Phénomène récurrent du football professionnel : la plupart des clubs de Ligue 1 ont été vendus à des groupes internationaux ou américains.

C’est intelligent. Après avoir annoncé une joint-venture avec ICE, groupe stéphanois spécialisé dans l’impression numérique, Smart Good Things, producteur de boissons en poudre d’arômes naturels, fondé par Serge Bueno (Sodastream), récidive et prévient de son intérêt pour la reprise du club de football local, l’ASSE, un club mythique du football français, un club qui avec l’OM et le le PSG reste dans le top 3 des clubs préférés des Français.

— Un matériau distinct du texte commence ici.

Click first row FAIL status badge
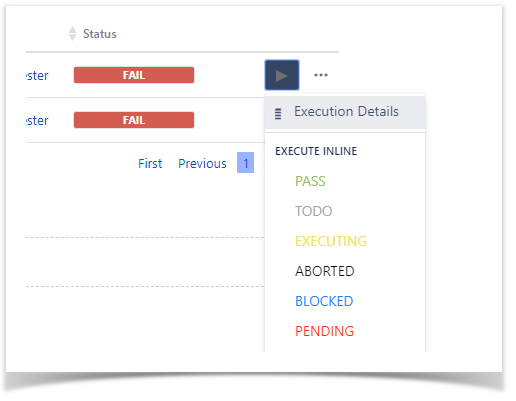The height and width of the screenshot is (401, 516). (x=134, y=75)
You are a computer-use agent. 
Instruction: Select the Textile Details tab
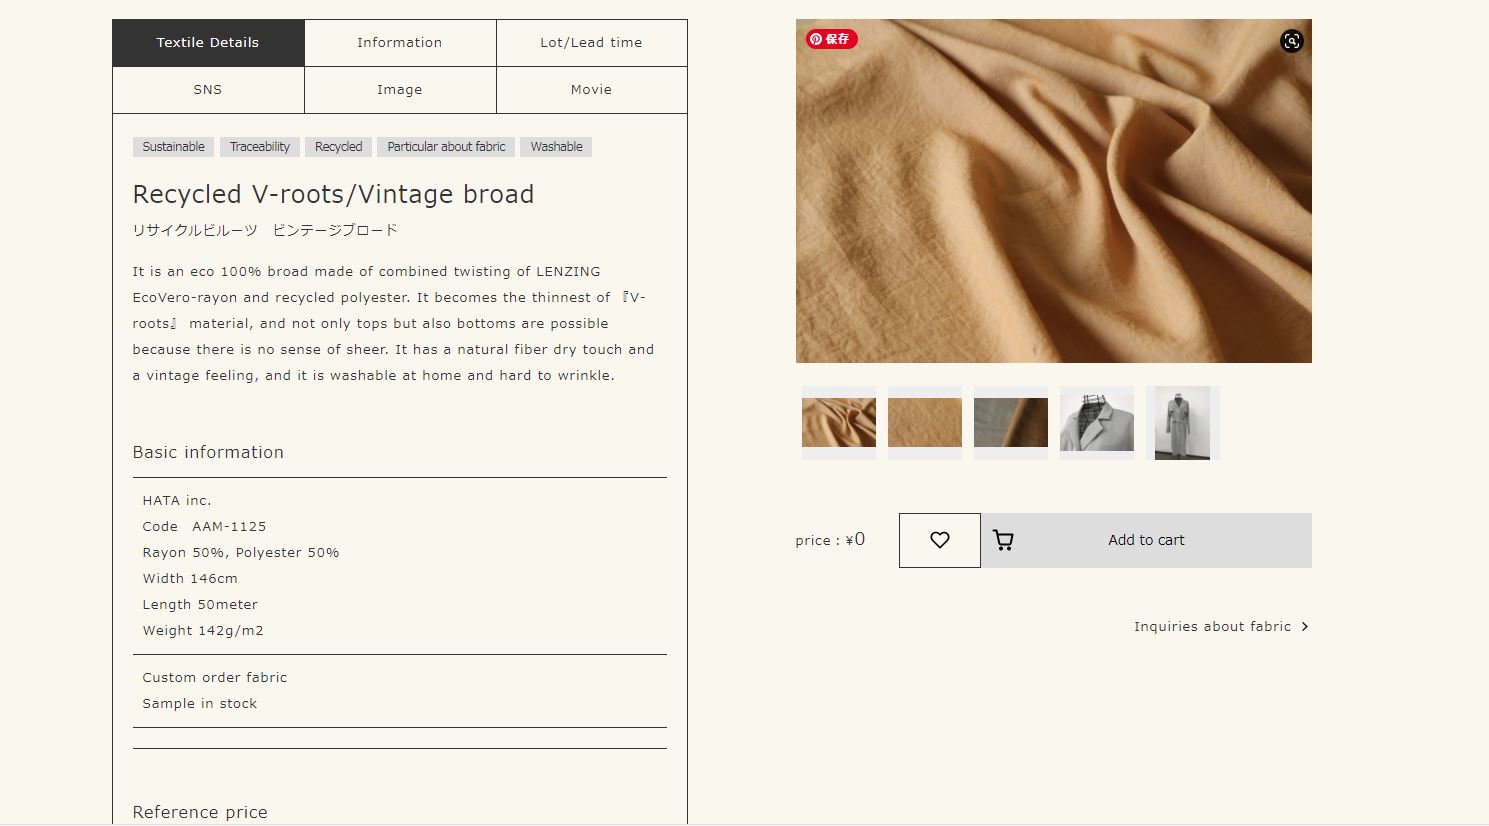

La proposition de Smart Good Things, déjà sponsor du Top 14 en rugby, tombe à point nommé pour permettre aux Verts de continuer à battre sous pavillon tricolore. La proposition ferme de rachat n’a pas été formalisée officiellement, mais le patron de Smart Good Things reste en contact étroit avec Roland Romeyer, président du directoire de l’ASSE. D’autant qu’un rapprochement est en cours avec Olivier Markarian, entrepreneur de Valence dans la Drôme, qui lorgne autour du club depuis des années, même s‘il ne semble guère avoir les faveurs de l‘autre président du club, Bernard Caiazzo.

À suivre, d’autant qu’une alliance entre les deux hommes permettrait aux Verts d’échapper aux griffes des trois autres propositions émanant de fonds internationaux. En l’occurrence : le groupe russe Total Sports Investments de Roman Dubov, allié pour l’occasion à Serguei Lomakin, 986ème fortune mondiale, selon Forbes ; le fonds américain 777 Partners, fondé à Miami par Josh Wander et Steven Pasko en 2015 et déjà détenteur du club de Gènes en Italie et du FC Séville en Liga espagnole ; dernière proposition émanant du fonds américain de Nathan David Leight, Terrapin Partners, mais qui pourrait venir qu’en minoritaire comme l’a fait King Street aux Girondins de Bordeaux.

Le football français continue de susciter de plus en plus de convoitises. Ce mois-ci, l’entrepreneur anglo-sri-lankais Allirajah Subaskaran, président du groupe de télécommunications Lyca mobile, déjà propriétaire du club de West Ham en Angleterre, n’a-t-il pas pris 10 % du Paris FC, le club de L2 présidé par Pierre Ferracci, un an après l’arrivée au sein du capital du Bahreïn à hauteur de 20 % ?

Rappelons qu’en Ligue 1, Saint-Étienne fait partie avec Montpellier (groupe Nicollin), le SCO Angers, l’OL (groupe Aulas), le FC Nantes (Waldemar Kita) ou le FC Metz (Bernard Serin, groupe John Cockerill) des rescapés de la cession du foot français aux groupes étrangers.